Politically it looked nothing like that heroic chapter in the East End’s history. Cable Street was unambiguously of the left, organised by communist and socialist Jews. It was anti-Establishment, taking on a police-sanctioned march by Oswald Mosley’s Blackshirts, and in defiance of the Board of Deputies of British Jews, which advised Jewish people to stay at home.
That was obviously not the case today, on a march attended by Boris Johnson.
The charity that organised it, the Campaign Against Anti-semitism, rose to prominence as one of the most virulent opponents of Jeremy Corbyn’s socialist leadership of the Labour Party, and was criticised at the time for platforming racist voices so long as they were directed against him.
That said, the campaign clearly rejected race-baiting rabble-rouser Tommy Robinson’s attempt to associate himself with today’s demo.
And the numbers attending point to real concern among British Jews that anti-semitism is on the rise.
It is catastrophic for the left, which has always led the anti-racist struggle, if Jewish communities do not trust it to defend them against anti-semitism.
It opens up space for cynical Tories like Johnson to pose as opponents of anti-semitism to advance reactionary political agendas.
And it facilitates a very traditional divide-and-rule tactic turning minority communities against each other.
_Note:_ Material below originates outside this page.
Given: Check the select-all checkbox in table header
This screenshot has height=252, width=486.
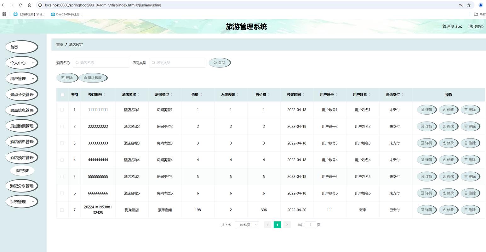Looking at the screenshot, I should (x=62, y=95).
Campaign Against Anti-semitism chief executive Gideon Falter must be accused of this for remarks which echo Suella Braverman’s efforts to smear Palestine solidarity demos as anti-semitic: “We have witnessed mass criminality, including glorification of terrorism, support for banned terrorist organisations such as Hamas…”
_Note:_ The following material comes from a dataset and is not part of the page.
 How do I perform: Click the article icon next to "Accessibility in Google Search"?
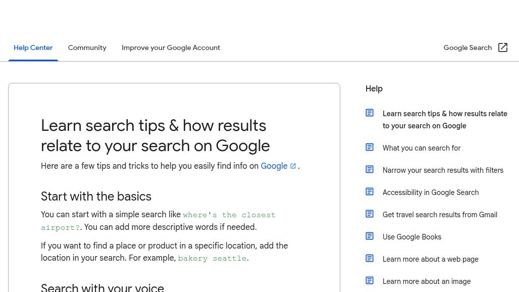coord(370,191)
Britain is not alone in facing this dilemma. This month the French left was split on how to respond to a national demonstration called against anti-semitism by leading figures in the French state, in which the far-right National Rally of Marine Le Pen took part.
The French Communist Party marched, holding that opposition to anti-semitism was non-negotiable and should not be conceded to the right. Jean-Luc Melenchon’s France Unbowed did not, arguing that the demo was an attempt to conflate anti-semitism with opposition to Israel’s brutal assault on Gaza and whitewash the French government’s appalling record of Islamophobic racism. Both had a point.
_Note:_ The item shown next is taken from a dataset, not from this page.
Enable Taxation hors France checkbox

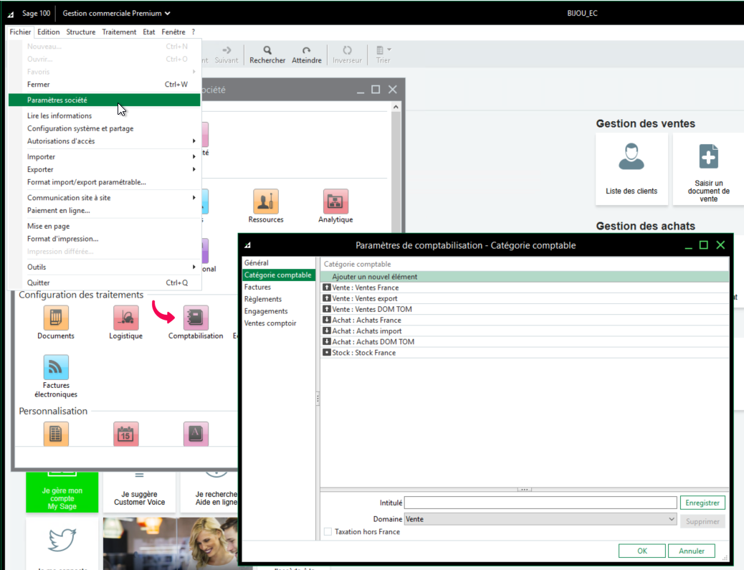328,532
We must reject any hierarchy of racisms. The oppressed and dispossessed deserve justice, and silence in order to avoid offence is cowardice. Attitudes like that of Margaret Hodge, who once claimed there was a “fine line” between support for Palestinian national rights and anti-semitism, are a dereliction of duty.
We should also oppose those smearing Muslims as anti-semitic, a tactic deployed by the right to justify racist immigration and policing policies in the name of opposition to racism.
But the left must also work to earn the confidence of Jewish communities that we will not tolerate any expression of anti-semitism.
That does not mean failing to challenge malicious accusations like so many levelled at Corbyn and his supporters.
It does mean calling out conspiracy theories, rejecting any conflation of Jewish people with the actions of the state of Israel, and confronting those who from ignorance or prejudice perpetuate tropes about Jews’ supposed financial or political influence.
It means rebuilding a mass anti-racist movement with prominent Jewish voices alongside those of black and other oppressed minorities. Jews have among the proudest histories of socialist internationalism.
Only if our anti-racism is comprehensive and consistent can we reclaim leadership of a struggle against anti-semitism that ruling-class and state actors misrepresent for their own ends. The profile of today’s march suggests this will not be easy, but it must be done.